Is it credible that we might, in like manner, kill inorganic response by the administration of poison? Could we by this means induce a condition of immobility in metals, so that, under its influence, their electric responses should wane and die out altogether?

Before we attempt the action of poisons let us study the exciting effect of stimulants. You observe the normal extent of response under successive uniform stimuli applied to one wire of the cell. I now add a few drops of diluted solution of sodium carbonate and you observe the growing exaltation of the response. (fig. 69).

I now pass on to the effect of poisons. Any of the substances already enumerated may be used as the

Fig. 69. Stimulating action of Na₃CO₃ on tin.

toxic agent. After obtaining the normal response I apply a poisonous solution of oxalic acid. The electric response is now completely killed and all our efforts, by intense stimulation to reawaken them, fail (fig. 70).

Fig 70. Abolition of Response by Oxalic acid.

But we may, sometimes at least, by the timely application of a suitable antidote, revive the dying response, as I do now. See how the lethargy of immobility passes away; the electric throb grows stronger and stronger, and the response in the piece of metal becomes normal once more.

There remains the very curious phenomenon, known not only to students of physiological response but also in medical practice, that of the opposite effects produced by the same drug when given in large or in small doses. Here too we have the same phenomenon reproduced in an extraordinary manner in inorganic response. The same agent which becomes a poison in large quantities thus acts as a stimulant when applied in small doses.
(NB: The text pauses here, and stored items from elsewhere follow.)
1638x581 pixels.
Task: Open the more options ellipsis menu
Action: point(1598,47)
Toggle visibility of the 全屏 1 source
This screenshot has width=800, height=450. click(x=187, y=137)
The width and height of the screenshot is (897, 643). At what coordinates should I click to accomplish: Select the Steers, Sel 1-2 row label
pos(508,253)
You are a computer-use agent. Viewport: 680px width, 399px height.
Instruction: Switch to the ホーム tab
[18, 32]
I have shown you this evening autographic records of responses of the living and non-living. How similar are the writings! So similar indeed that you cannot tell one from the other apart. We have watched the responsive pulses wax and wane in the one as in the other. We have seen response sinking under fatigue, becoming exalted under stimulants, and being "killed" by poisons, in the non-living as in the living.
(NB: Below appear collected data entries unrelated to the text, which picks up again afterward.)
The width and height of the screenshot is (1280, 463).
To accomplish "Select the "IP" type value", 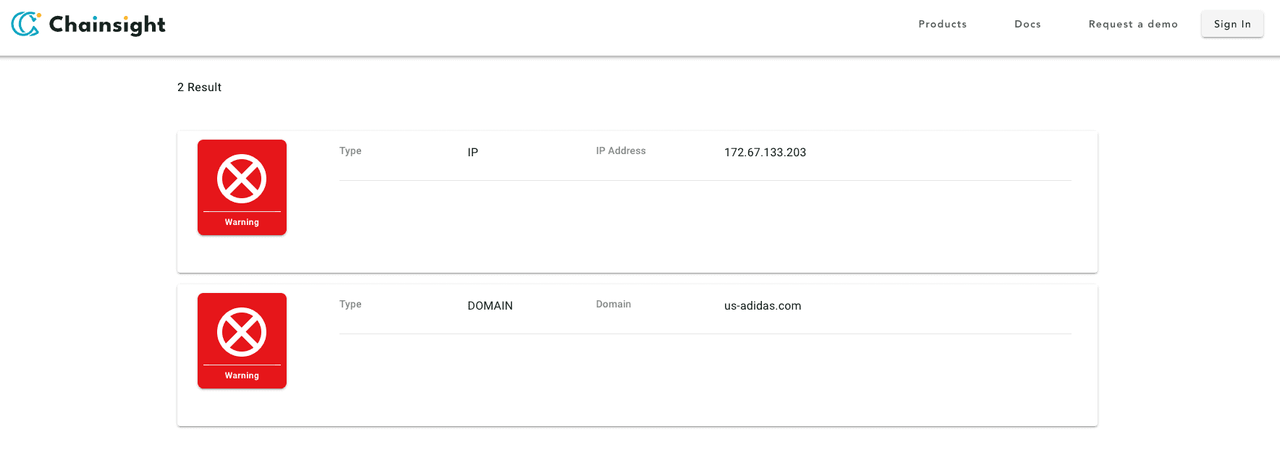I will (x=473, y=153).
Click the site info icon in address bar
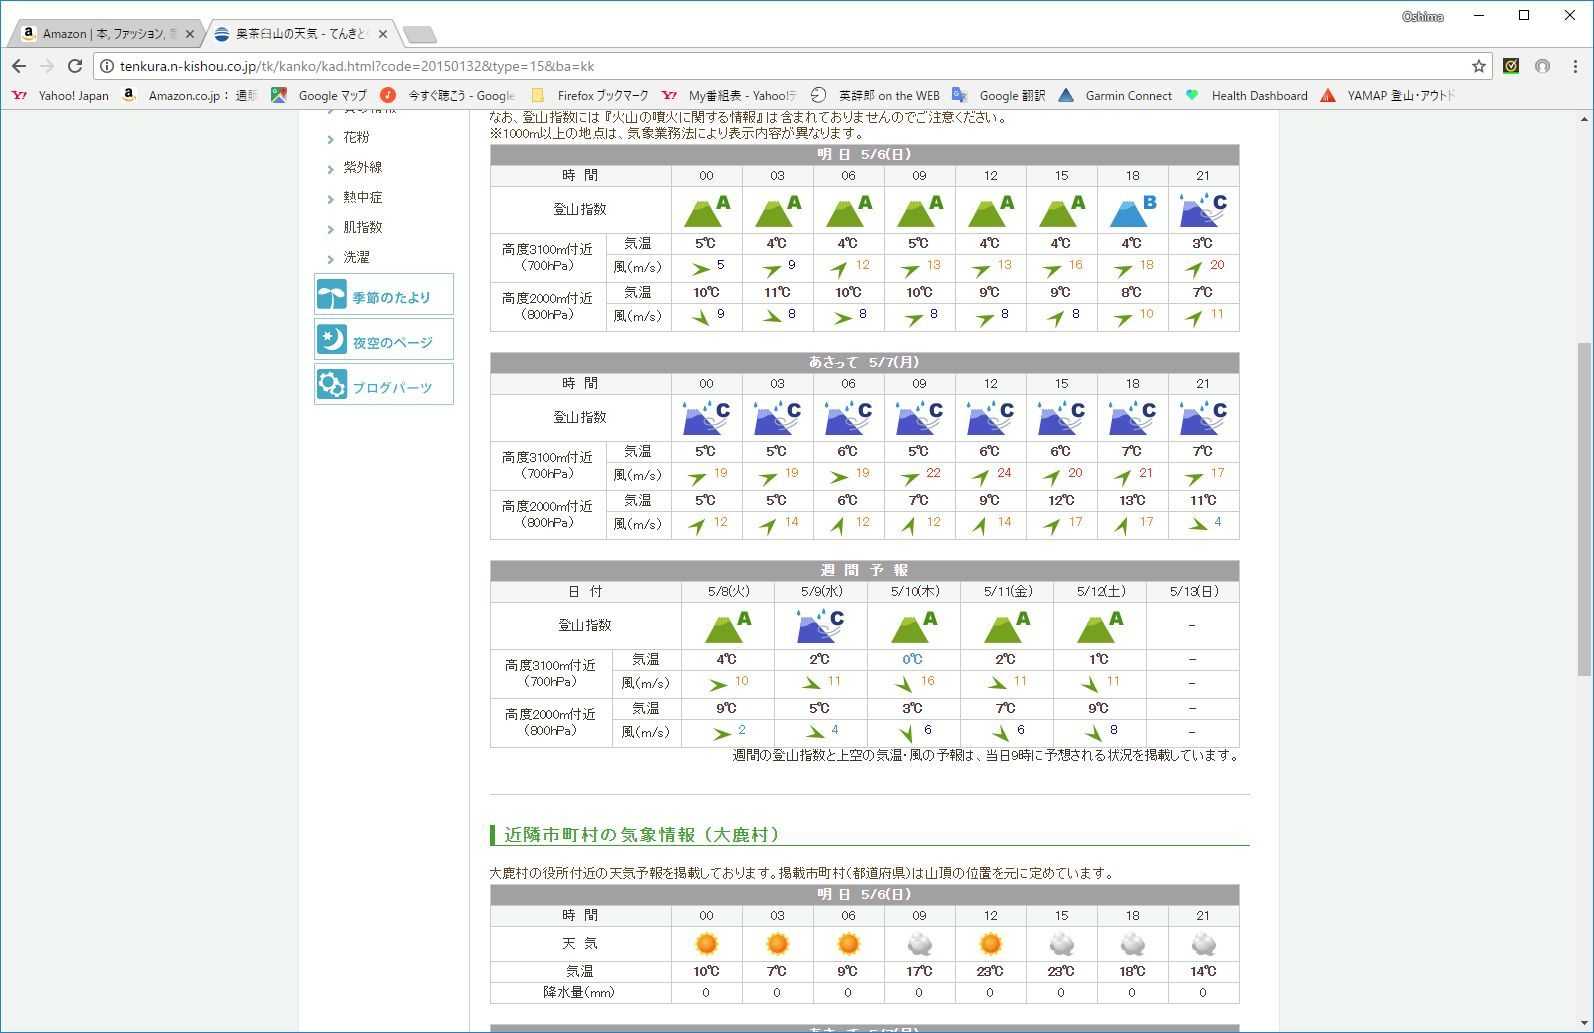 [107, 66]
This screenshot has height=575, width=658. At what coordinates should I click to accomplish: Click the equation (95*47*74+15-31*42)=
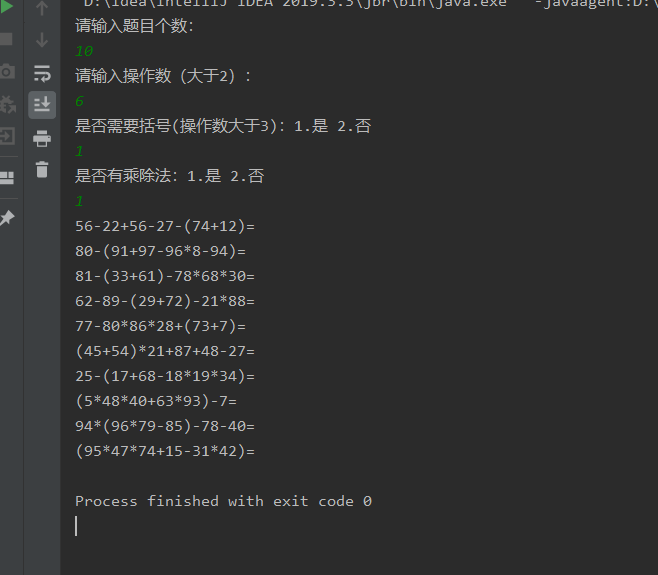(x=165, y=451)
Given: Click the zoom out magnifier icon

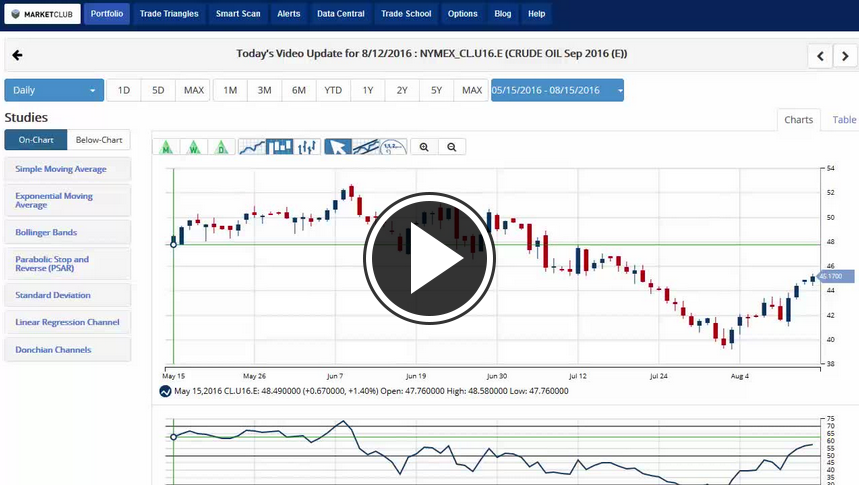Looking at the screenshot, I should (x=452, y=147).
Amongst such phenomena, how can we draw a line of demarcation, and say, "here the physical process ends, and there the physiological begins"? No such barriers exist.
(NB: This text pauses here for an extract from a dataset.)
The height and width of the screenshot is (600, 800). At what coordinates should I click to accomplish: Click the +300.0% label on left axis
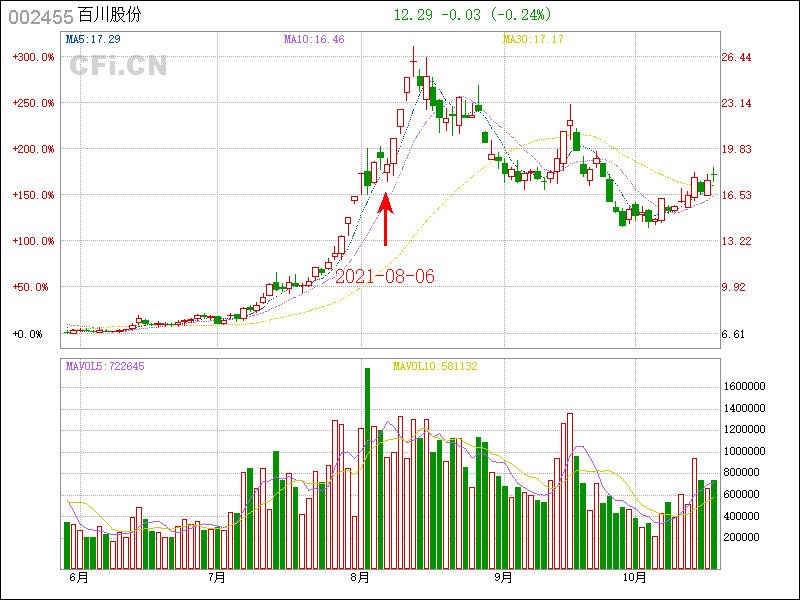(x=33, y=57)
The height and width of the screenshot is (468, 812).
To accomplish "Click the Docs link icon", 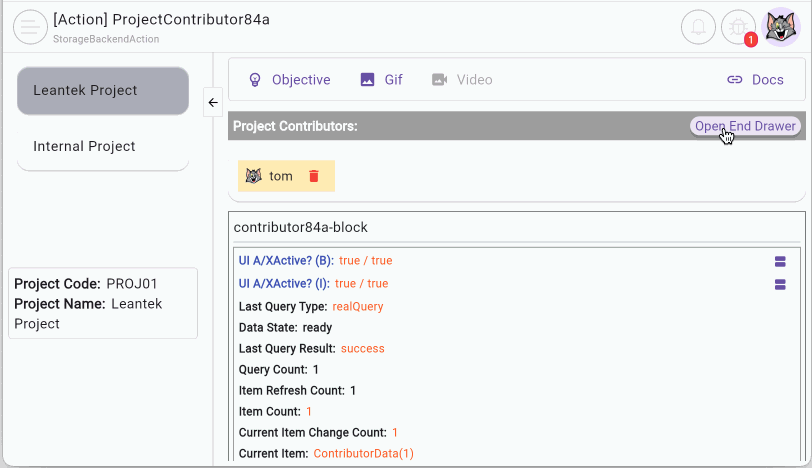I will pyautogui.click(x=735, y=80).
Do not the two sets of records tell us of some property of matter common and persistent? Do they not show us that the responsive processes, seen in life, have been foreshadowed in non-life?—that the physiological is, after all, but an expression of the physico-chemical, and that there is no abrupt break, but a continuity?

If it be so, we shall turn with renewed courage to the investigation of mysteries which have long eluded us. For every step of science has been made by the inclusion of what seemed contradictory or capricious in a new and harmonious simplicity. Her advances have been always towards a clearer perception of underlying unity in apparent diversity.

(Friday Evening Discourse, Royal Institution, May 1901)

 

1. The excitatory reaction is, in the case of some living substances, of a more or less local character. In others, as nerves, it may be conducted to distant points.